How to Extract Plain Text from Documents
Some search engines such as Azure Cognitive Search only accept plain text data when indexing content.
- For these search engines, ConnectivityHub can use the Tika Text Extraction Service to extract the plain text and submit it to the search engine in lieu of the original document.
- The Tika Text Extraction Service installation instructions are here: Install the BA Insight Tika Text Extraction service.
The instructions below describe how to use the service:
How to Connect Your Content Source to the Tika Text Extraction Service
- Edit your content source and go to the Advanced page.
- Edit the "Enrichment pipeline integration" field and select Enrichment web service.

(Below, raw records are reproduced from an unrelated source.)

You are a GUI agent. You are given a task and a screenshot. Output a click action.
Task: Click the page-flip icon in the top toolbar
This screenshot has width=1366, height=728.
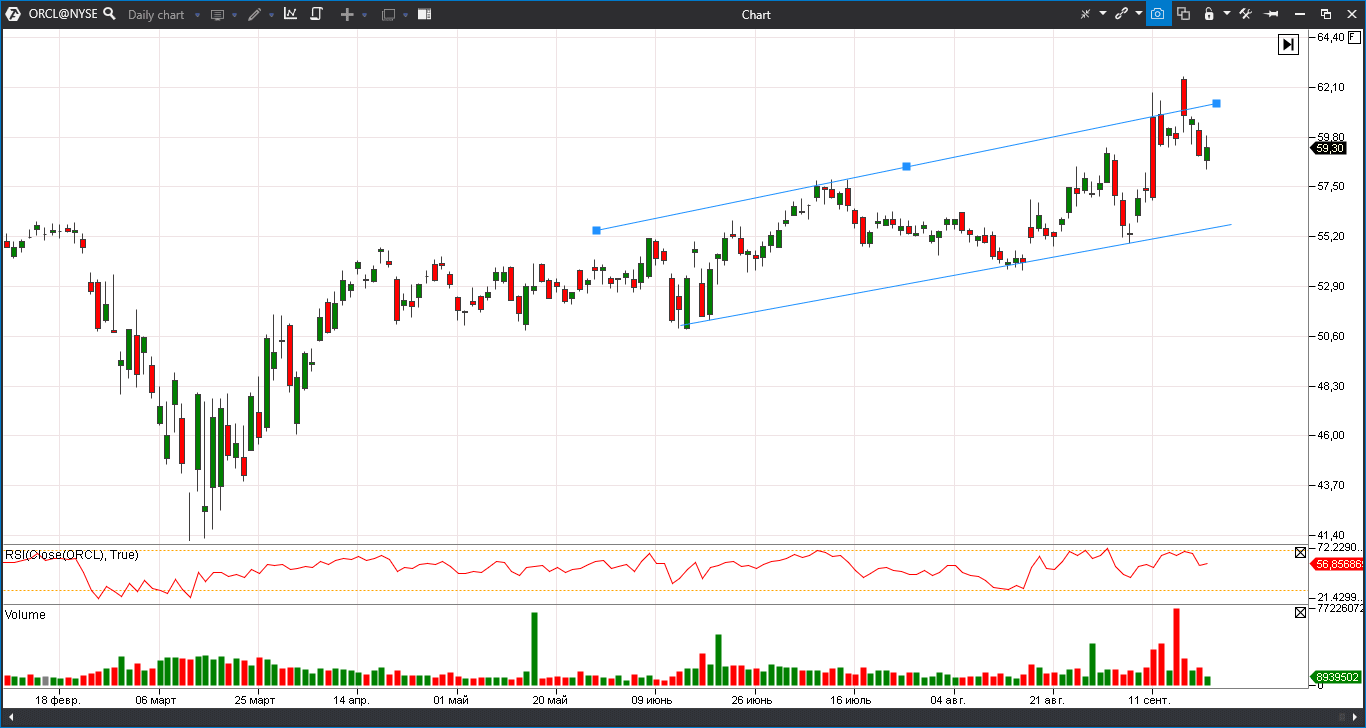[316, 14]
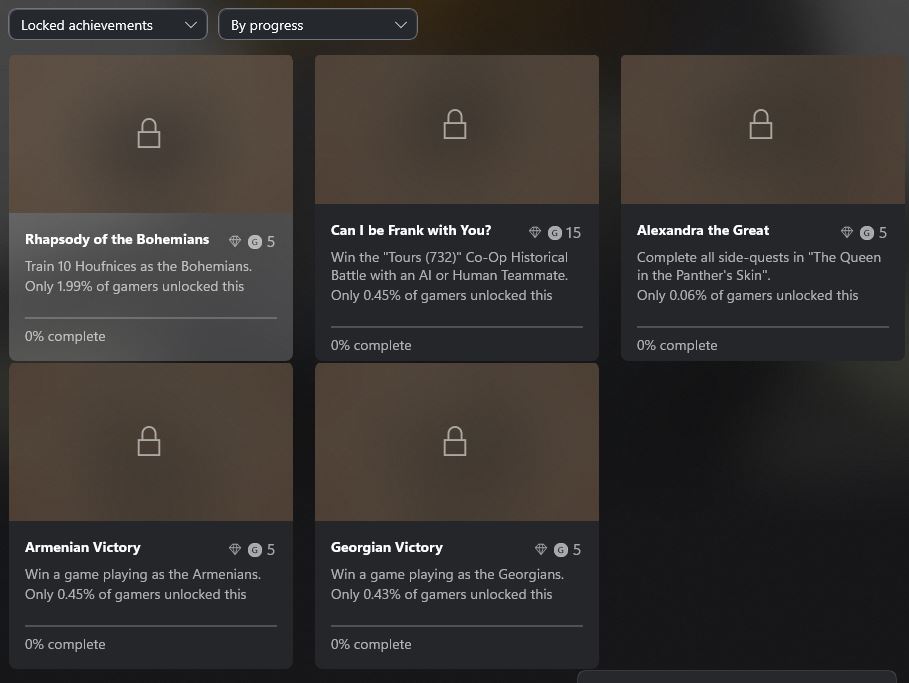Click the Alexandra the Great progress bar

[x=762, y=326]
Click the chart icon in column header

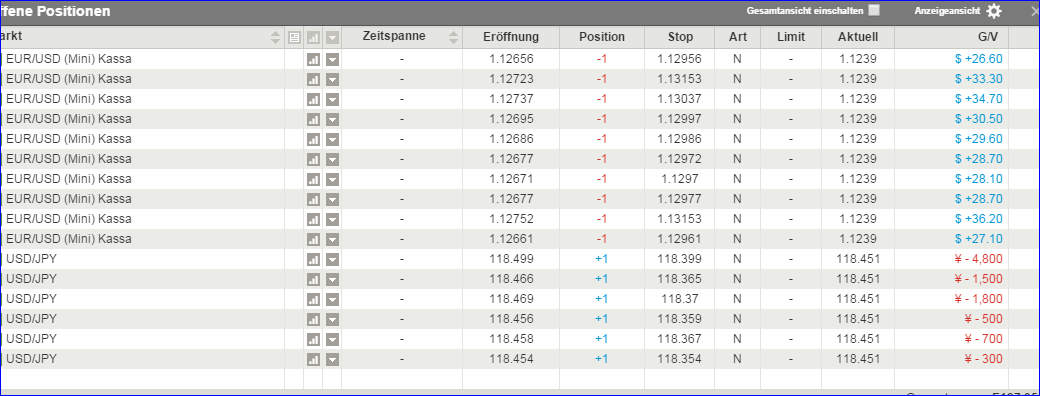click(313, 38)
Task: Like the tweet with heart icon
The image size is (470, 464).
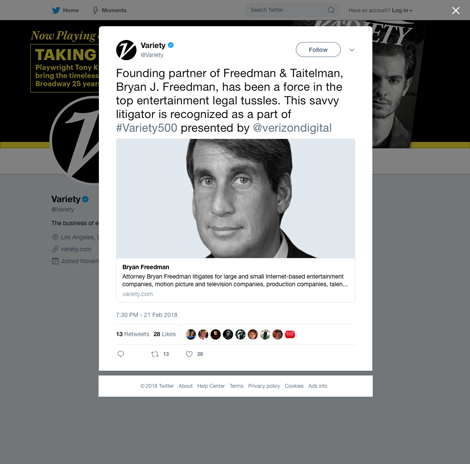Action: [x=189, y=354]
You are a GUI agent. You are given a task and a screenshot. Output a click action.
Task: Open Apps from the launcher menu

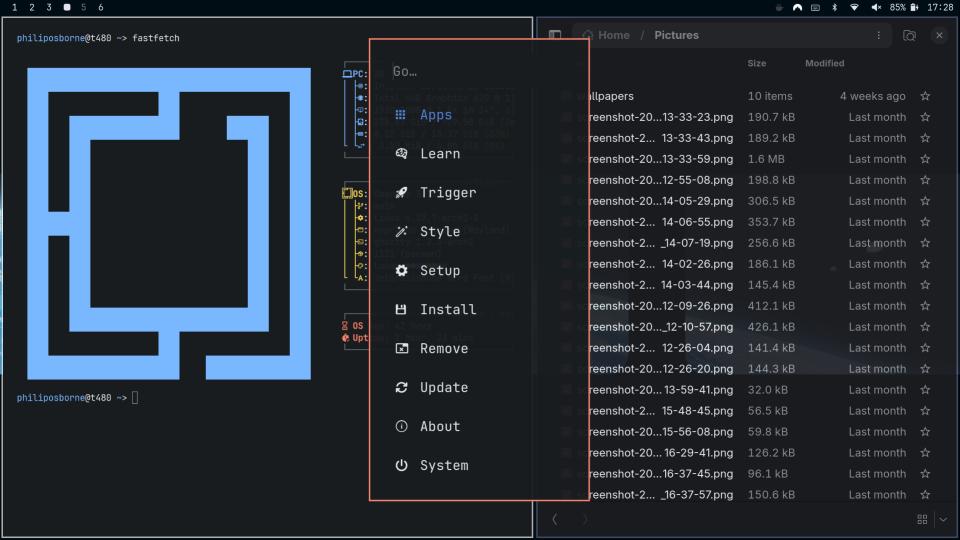pos(436,115)
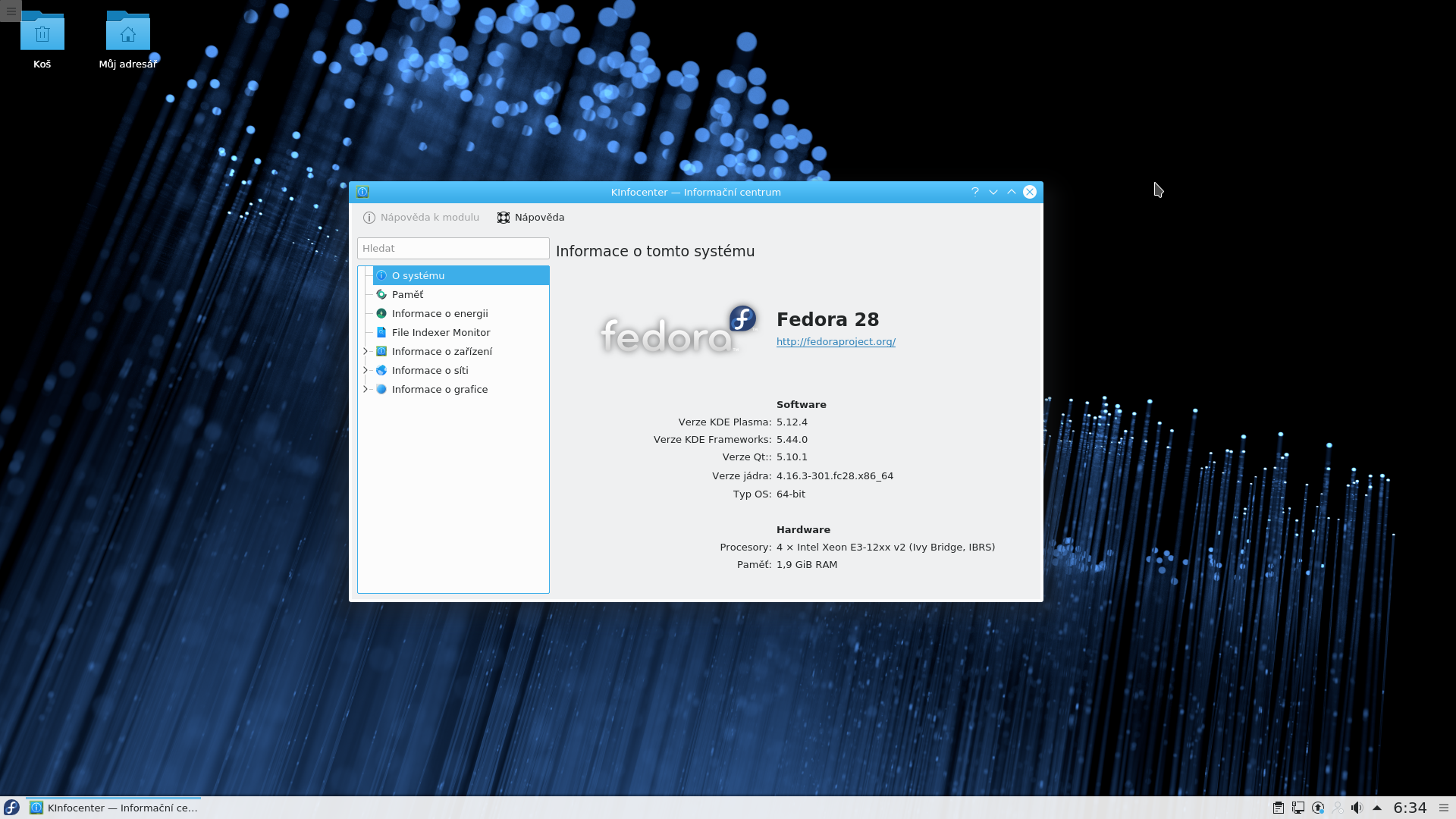1456x819 pixels.
Task: Expand the Informace o zařízení tree node
Action: pos(366,351)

- Specify the URL of the Tika extraction service in the Service URL text box.
The address is typically:
http://localhost:7890/TikaCews.svc - Specify the "Properties returned" as follows:
body,Text,false
Your configuration settings should resemble the graphic shown here: - Click Save to apply your changes
Create a New Metadata Property to Receive the Extracted Plain Text
- Go to the Content Sources page in Connectivity Hub.
- In the context menu for your content source, click Metadata...
- On the Metadata page, click New > Text Metadata.
- Enter the Metadata name (typically
body
). - For the Value field, select "The value is calculated by an enrichment pipeline" and select
body
in the subsequent drop down list: - Click Save.